Task requirements: Make an exact transcript of the lines in the data below, starting with the one containing "Task: Select the 项目评审 briefcase icon" and going on through the one containing "Where should I", with both included and the pictures left out.

──────── Information given

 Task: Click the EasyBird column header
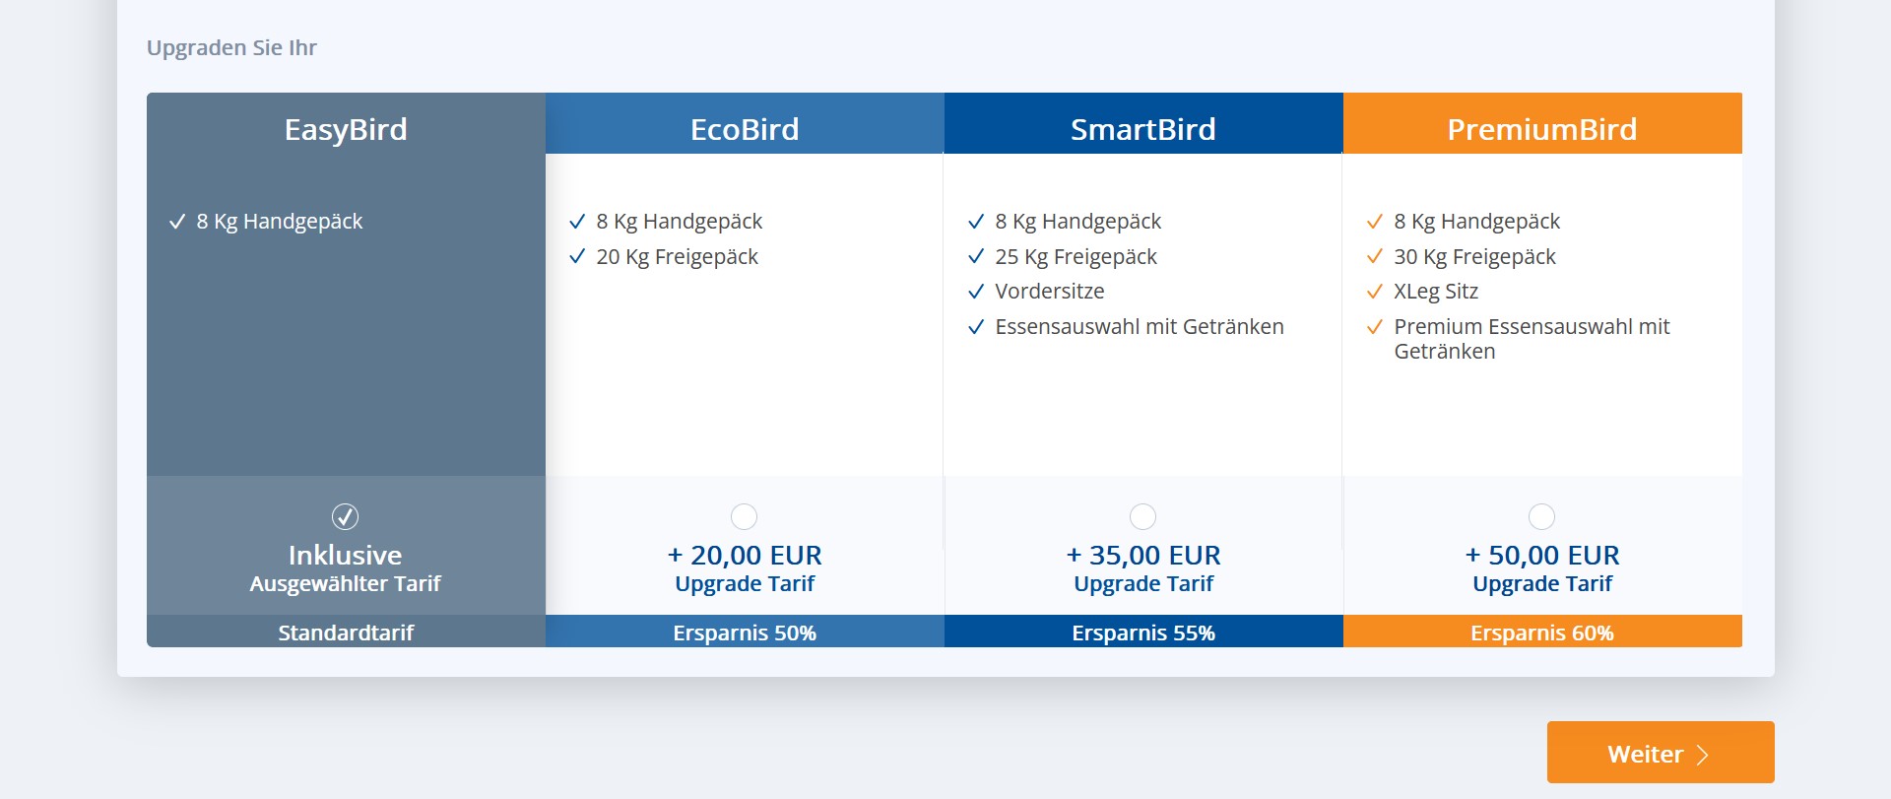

────────────────
──────── Information given

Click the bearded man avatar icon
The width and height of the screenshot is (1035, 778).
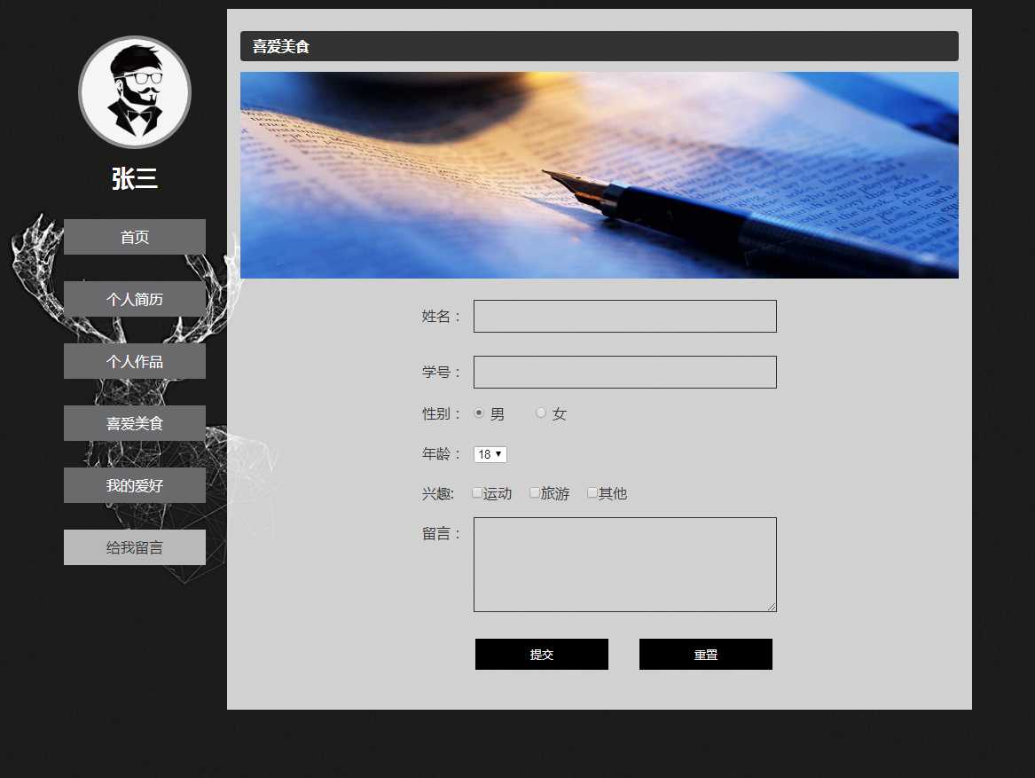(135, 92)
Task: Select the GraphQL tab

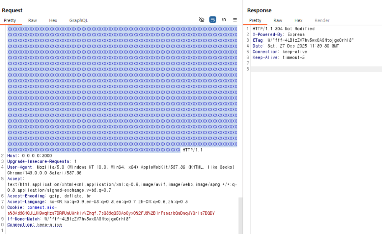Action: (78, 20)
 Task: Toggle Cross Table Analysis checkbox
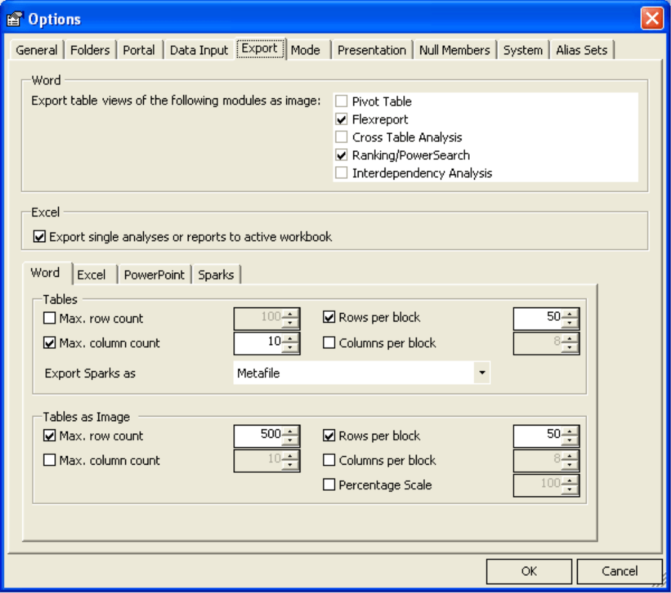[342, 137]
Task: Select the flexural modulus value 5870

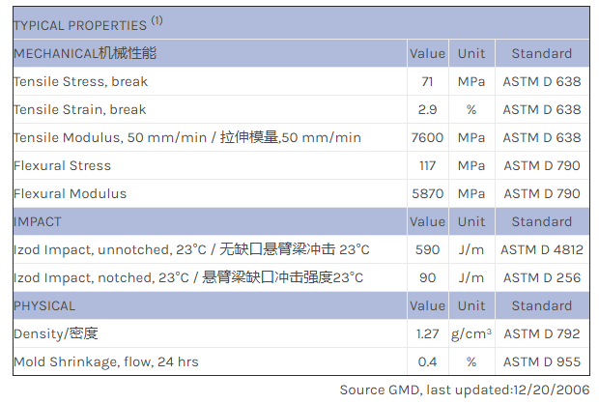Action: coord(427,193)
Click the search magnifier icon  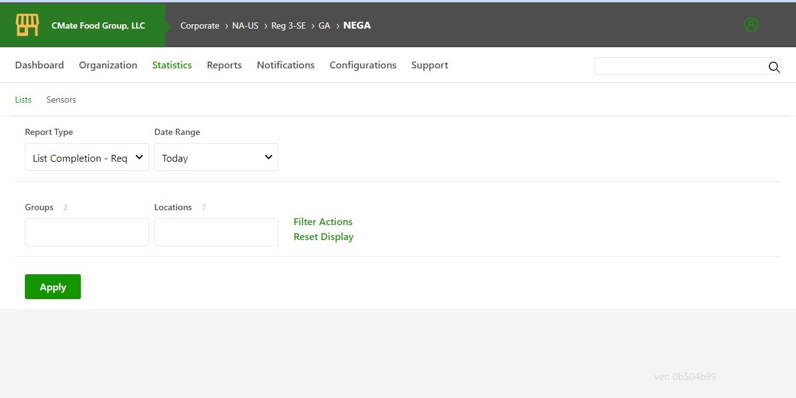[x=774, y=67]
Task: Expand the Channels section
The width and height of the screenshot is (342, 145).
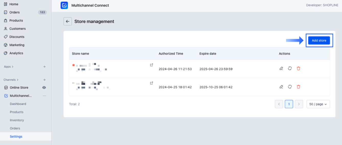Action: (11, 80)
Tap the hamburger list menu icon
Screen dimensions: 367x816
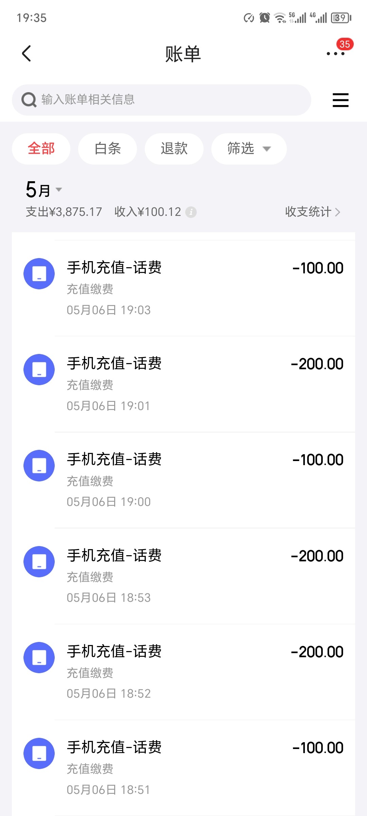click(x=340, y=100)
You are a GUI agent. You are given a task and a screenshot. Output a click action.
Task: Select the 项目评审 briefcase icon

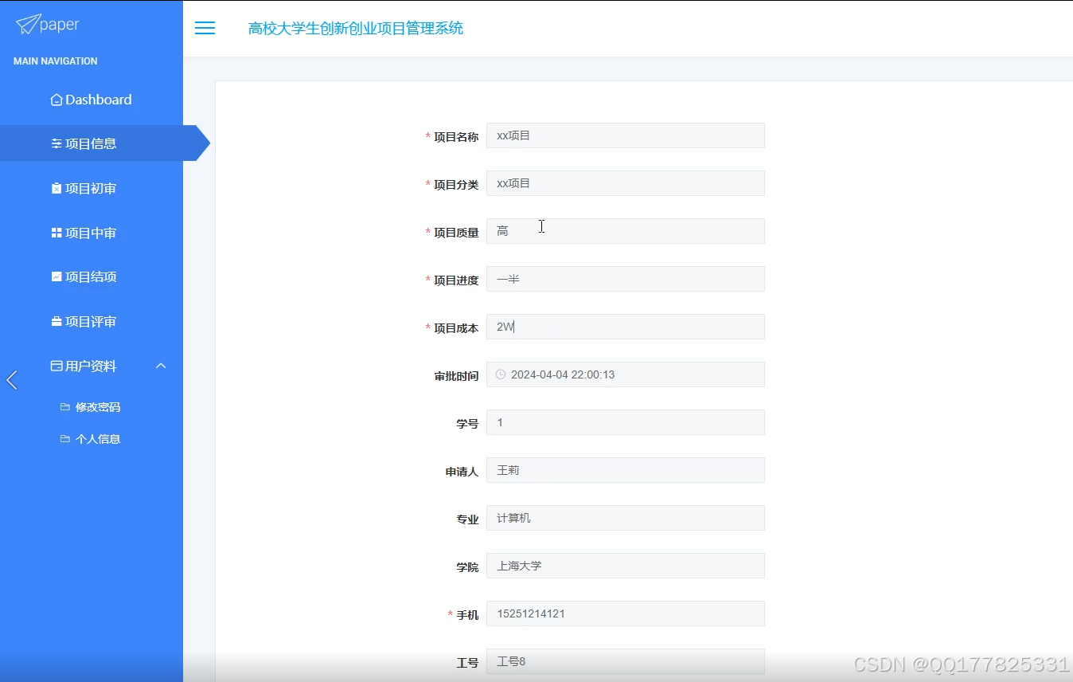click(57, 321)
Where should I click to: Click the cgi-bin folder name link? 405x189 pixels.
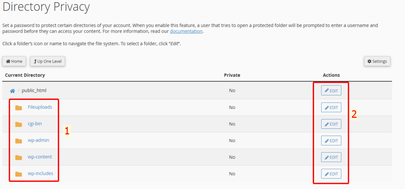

────────────────

Answer section:
Task: Select the 项目评审 briefcase icon

click(57, 321)
Where should I click to: Click the cgi-bin folder name link? 405x189 pixels.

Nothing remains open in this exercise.